Rustlings in the green....imagination, art, whimsy

Mar 24, 2011

Five Years

Kathe Kollwitz, Lamentation 1938
It's barely comprehensible that it has been five years since my son Patrick died.  That five years ago today, we brought home his ashes.The hurt, pain, longing, grief....it's all still here. It's with us every day. Sometimes it's just a low hum in the background and sometimes it's the loudest sound in our world. The loss of a child is indeed a grief like no other.

If I talk about it less, it's because I feel like people just don't want to hear it anymore. Or people will think I'm "stuck" (as I heard one person said about me), not moving forward. And when I don't talk about Patrick when I'm thinking about him, or when I'm missing him, then I feel less than authentic. My silence on this, my solitary tears, separate me from people more and more often these days.

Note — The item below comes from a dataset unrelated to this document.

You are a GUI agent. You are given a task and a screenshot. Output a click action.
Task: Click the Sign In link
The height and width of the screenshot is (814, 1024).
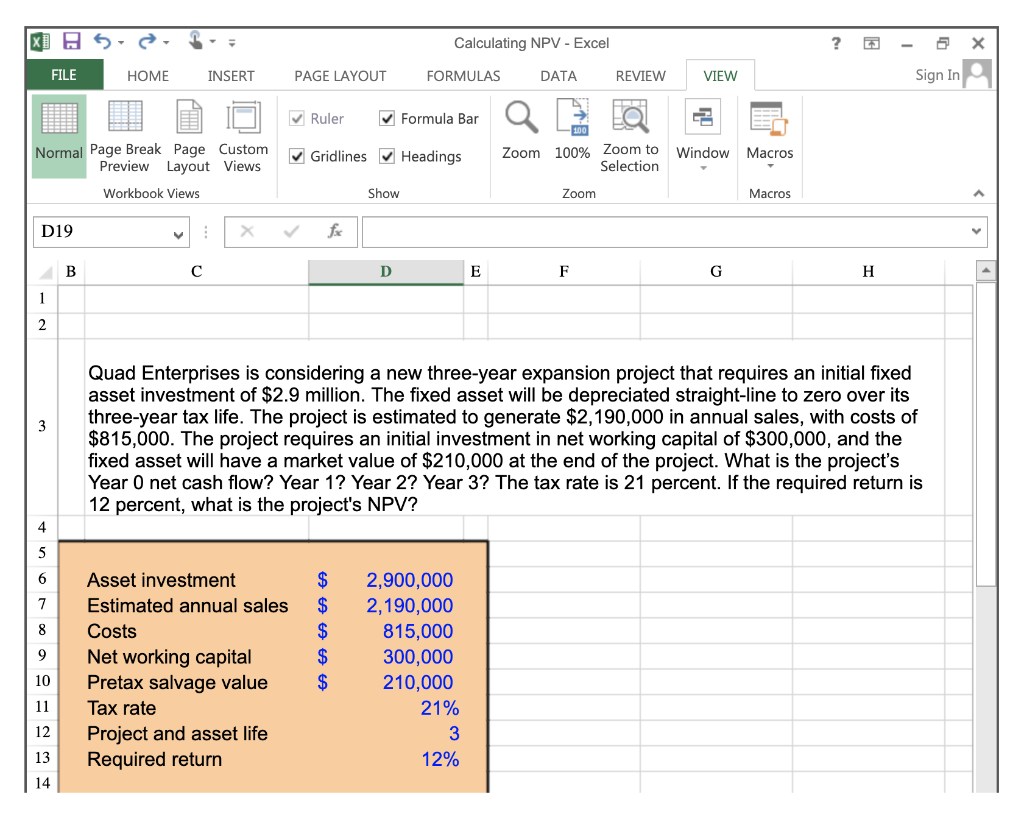pos(936,75)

So that's how it is, five years tending the grief garden. I'm not who I was before. I've learned to live with enormous pain and grief while engaging with a creative, healthy and joyous life. It amazes me that when I touch the grief place, it is as raw and painful as it ever was. It amazes me that I have moments of pure bliss and contentment. It amazes me that my being can be composed of such powerful, conflicting emotions, that I feel cursed and blessed at the same time. But that's how it is.

A poem I wrote last week:

tomorrow my son died.
today i hugged him for the last time.

this today my daughter texted
that she misses me.
i texted back
i miss you more

then cried in my cereal.
i ate strawberries & tears for breakfast.
i made that my facebook status.
i tweeted it.

i think i'm like Persephone.
i spend half my life
with the dead.

i think i'm like her mother Demeter.
i move through the land in disguise,
sorrow and stones weighting the hem of my dark cloak.

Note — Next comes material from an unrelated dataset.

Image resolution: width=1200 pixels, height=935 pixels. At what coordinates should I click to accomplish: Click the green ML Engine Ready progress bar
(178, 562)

oh. please. i'm not Goddess in archetypal myth.

i'm a mortal mother whose child died tomorrow
like mothers' children do      every.  day.

tomorrow my heart cracked open,
its infinite capacity exposed
so everything started tumbling in.

tomorrow i began this endless poem.

i'm always imagining it is reposeful
under winter's earth,
how the withered stems of dreams
still dream in the roots below.

it's all in-breath.

and always - so far-
the day after tomorrow
the sun has returned
color rises
warmth kisses

out-breath begins.



Ah, we miss you, Patrick, and always will.  Love, love, love...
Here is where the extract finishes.